Features of a Limited Liability Partnership- A Limited Liability Partnership (LLP) is a popular form of business structure that combines the features of both a partnership and a corporation. It offers a unique set of advantages that make it a preferred choice for many entrepreneurs and professionals. In this article, we will delve into the key features of a Limited Liability Partnership.
Features of a Limited Liability Partnership
- Limited liability: One of the key features of a Limited Liability Partnership (LLP) is that the partners have limited liability for the debts and liabilities of the business. This means that their personal assets are not at risk if the business goes into financial trouble.
- Separate legal entity: An LLP is a separate legal entity from its partners. This means that the LLP can enter into contracts, sue and be sued in its own name, and hold property in its own name.
- Flexibility in management: LLPs provide flexibility in terms of management and decision-making. Partners can choose to manage the business themselves or appoint designated partners to manage the affairs of the LLP.
- No minimum capital requirement: Unlike a private limited company, an LLP does not have a minimum capital requirement. Partners can contribute capital as per their agreement, and there is no requirement to maintain a certain amount of capital.
- Perpetual existence: An LLP has perpetual existence, meaning it continues to exist even if one or more partners leave or die. The LLP can continue its operations without interruption.
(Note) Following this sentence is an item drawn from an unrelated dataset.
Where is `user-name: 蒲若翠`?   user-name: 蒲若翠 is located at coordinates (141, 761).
- Limited compliance requirements: LLPs have fewer compliance requirements compared to private limited companies. They are not required to hold annual general meetings or file annual financial statements with the Registrar of Companies.
LLP
- Limited audit requirements: LLPs are required to get their accounts audited only if their annual turnover exceeds a certain threshold limit, as prescribed by the government.
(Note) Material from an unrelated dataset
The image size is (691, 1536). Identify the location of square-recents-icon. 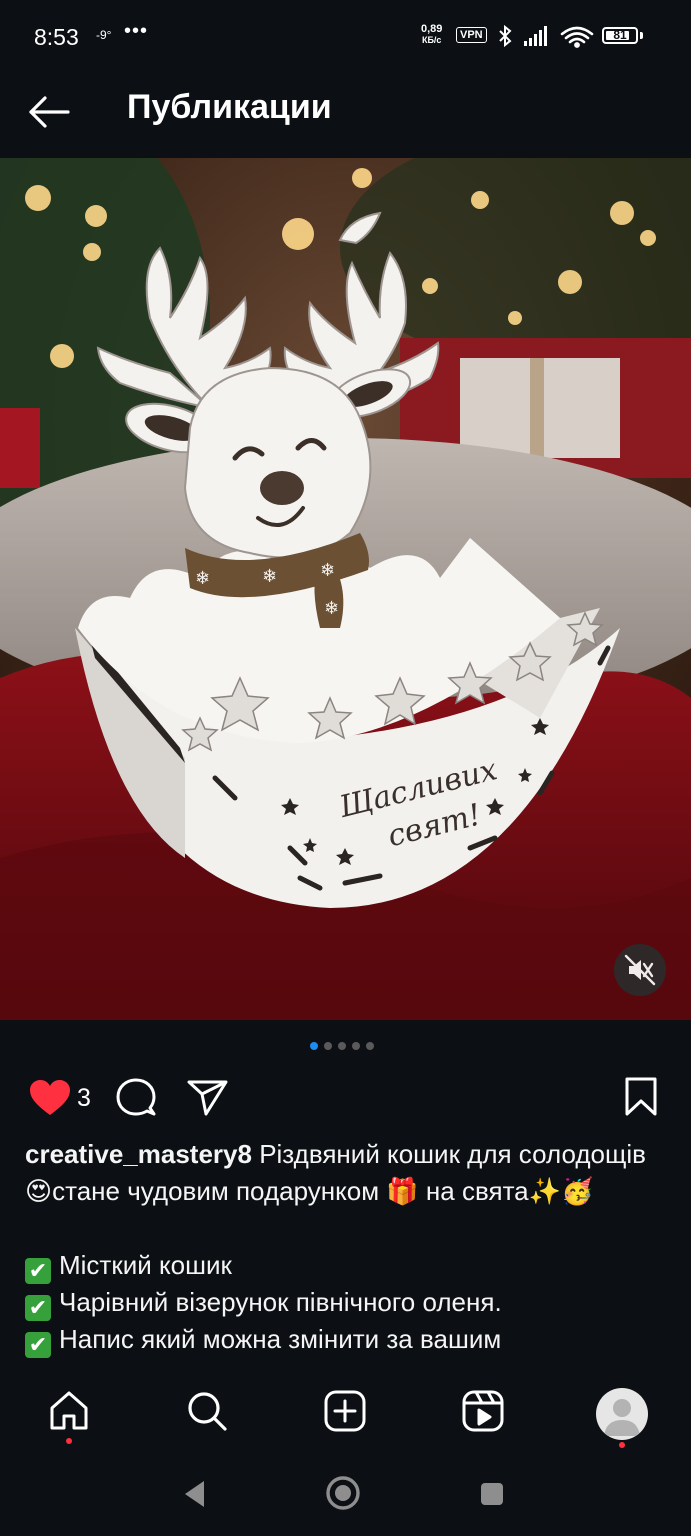
(492, 1494).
- Tax benefits: LLPs are taxed as a partnership, meaning the income of the business is taxed at the partner’s level rather than the business level. This can result in tax benefits for the partners.
- Easy transfer of ownership: It is relatively easier to transfer ownership in an LLP compared to a private limited company. Partners can transfer their ownership interest to another partner or an outsider with the consent of other partners.
- Limited liability for partners’ actions: Partners in an LLP are not personally liable for the wrongful actions or negligence of other partners. They are only liable to the extent of their capital contribution.
- Statutory compliance: LLPs are required to comply with the provisions of the Limited Liability Partnership Act, 2008, and other relevant laws and regulations.
- Professional services: LLPs are commonly used by professionals such as lawyers, accountants, architects, and consultants to provide their services in a corporate structure while enjoying limited liability.
Overall, the features of a Limited Liability Partnership make it a popular choice for businesses that want the benefits of limited liability while maintaining flexibility in management and fewer compliance requirements.